Ils ont aussi compris que c’était une chose de créer une nation et lui donner naissance, et que c’était autre chose de la construire. Il revient donc à tous les enfants de la nation de s’unir pour poursuivre sans relâche et inlassablement cette tâche d’édification.
Les Vodouisants déplorent d’avoir été, depuis 1806, systématiquement exclus des affaires de leur pays par le groupe d’Haïtiens d’une arrogance extrême qui, s’étant emparés par la violence des rênes du pouvoir politique à la mort de l’Empereur Jean-Jacques Dessalines, ont dès lors traité le peuple haïtien de « moun andeyò » ou gens du dehors.
De plus, les Vodouisants ont été continuellement agressés par les agents de religions exogènes, soutenus par les multiples gouvernements qui se sont succédé dans ce pays, et qui n’éprouvèrent jamais aucun scrupule à se montrer racistes envers leurs propres compatriotes.
Ces Chrétiens se sont toujours arrogés tous les droits sous le prétexte ridicule (que seulement eux comprennent) qu’ils sont les fidèles de religions de type apostolique. C’est énorme déni de justice envers le peule haïtien nous a conduit à la faillite globale de toutes les institutions nationales et à l’appauvrissement méthodique de la population sur tous les plans : économique, moral, social et politique.
Les Vodouisants déplorent donc le fait que le monde s’est montré jusqu’ici injuste et peu porteur d’harmonie. Ils constatent qu’en dépit du fait que ces représentants de religions importées affirment pratiquer une religion qui prône la fraternité et l’amour, très peu d’entre eux ont vraiment respecté ces principes, puisqu’ils n’ont fait que trop souvent usage de méthodes brutales et barbares contre les éléments les plus fragilisés du peuple haïtiens.
Aidée et encouragée par les puissances étrangères, cette minorité destructrice n’a jamais marchandé ses actions quand il lui fallait refuser à ses propres concitoyens le droit de se nourrir, de se vêtir, d’envoyer leurs enfants à l’école…, en un mot le droit même de vivre.
On ne pourra pas rendre à la vie tous ceux qui, durant les deux siècles de l’histoire d’Haïti, ont été les victimes de ces actes de violences.

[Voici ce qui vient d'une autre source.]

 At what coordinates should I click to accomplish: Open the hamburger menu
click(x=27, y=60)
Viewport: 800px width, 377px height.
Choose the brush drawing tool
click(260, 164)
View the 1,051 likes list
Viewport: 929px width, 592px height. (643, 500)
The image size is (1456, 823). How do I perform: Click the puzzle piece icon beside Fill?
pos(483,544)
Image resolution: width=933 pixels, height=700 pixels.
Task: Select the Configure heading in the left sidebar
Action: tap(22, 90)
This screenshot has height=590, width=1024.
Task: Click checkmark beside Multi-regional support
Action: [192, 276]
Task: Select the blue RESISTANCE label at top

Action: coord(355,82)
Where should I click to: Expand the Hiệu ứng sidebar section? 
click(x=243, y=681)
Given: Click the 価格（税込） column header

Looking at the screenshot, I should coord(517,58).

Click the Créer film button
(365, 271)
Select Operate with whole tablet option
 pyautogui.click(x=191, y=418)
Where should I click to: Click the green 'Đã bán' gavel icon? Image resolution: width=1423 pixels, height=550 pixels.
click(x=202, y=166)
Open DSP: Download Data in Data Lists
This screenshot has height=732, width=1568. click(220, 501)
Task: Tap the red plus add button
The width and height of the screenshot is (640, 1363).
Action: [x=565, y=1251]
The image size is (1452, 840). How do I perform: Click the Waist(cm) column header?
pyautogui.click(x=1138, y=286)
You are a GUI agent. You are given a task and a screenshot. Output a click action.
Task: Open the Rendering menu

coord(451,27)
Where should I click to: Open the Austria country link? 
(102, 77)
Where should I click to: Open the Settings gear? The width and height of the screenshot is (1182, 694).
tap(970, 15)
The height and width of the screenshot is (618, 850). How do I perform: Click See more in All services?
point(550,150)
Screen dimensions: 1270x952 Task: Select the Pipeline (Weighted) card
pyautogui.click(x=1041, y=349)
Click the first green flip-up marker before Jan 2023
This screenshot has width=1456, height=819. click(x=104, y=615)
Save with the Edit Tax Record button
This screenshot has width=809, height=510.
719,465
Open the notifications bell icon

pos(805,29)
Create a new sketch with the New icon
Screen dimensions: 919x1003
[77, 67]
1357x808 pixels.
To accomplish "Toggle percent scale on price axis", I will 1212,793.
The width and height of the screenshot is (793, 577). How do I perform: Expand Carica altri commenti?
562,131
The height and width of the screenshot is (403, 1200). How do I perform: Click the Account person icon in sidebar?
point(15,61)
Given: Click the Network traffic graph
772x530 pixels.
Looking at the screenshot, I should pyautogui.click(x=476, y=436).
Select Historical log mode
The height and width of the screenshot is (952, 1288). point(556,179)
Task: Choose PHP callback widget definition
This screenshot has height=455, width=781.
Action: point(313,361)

Mais il faudra tout de même qu’un geste même symbolique de restitution se fasse.
Il faudra tout au moins une admission par eux d’avoir mal agi, pour s’être constitué ainsi et pendant si longtemps en bourreaux inconsidérés et en prédateurs de leurs frères et de leurs soeurs. Il faudra quand même procéder au nettoyage collectif par un rituel à Simbi Andézo par exemple, et ceci ne sera possible qu’après qu’ils aient reconnu comme vrai leur foi en Dieu et comme authentique, leur foi en la dépendance totale de chaque Haïtien en tous les Haïtiens.
Pour le Vodouisant, tuer ou « déchouquer » au nom d’une religion, c’est prouver que le Dieu de cette religion n’est rien d’autre qu’un démon sanguinaire, auquel il faut offrir des êtres humains en sacrifice!
Par sa culture, l’Haïtien, est un être ouvert et cette ouverture doit porter tous les Haïtiens à se rechercher et à se retrouver dans les autres, et d’abord à trouver cet autre au sein de son peuple, dans son propre pays. Aucun individu, comme aussi aucune société, n’est capable de se réaliser seul, sans entraide et sans ce respect mutuel.
C’est seulement quand ils auront pris ce principe pour base, aussi bien de leur vie personnelle que de l’existence de leur nation, que les Haïtiens arriveront à tisser ensemble leur destinée commune, celle d’un peuple au sein duquel tous les individus auront décidé de vivre en relation harmonieuse les uns avec autres.
Qu’il soit donc aussi, une fois pour toutes, reconnu que c’est grâce aux ressources de sa culture et de sa foi dans les enseignements de ses ancêtres que la patrie haïtienne a pu et pourra garder une place dans l’histoire de l’humanité. Avant l’économie et la politique, c’est la culture qui est le vrai moteur de l’histoire, puisque c’est la culture qui définit les principes des droits propres de l’individu et de la nation, son art de croire et son art de vivre.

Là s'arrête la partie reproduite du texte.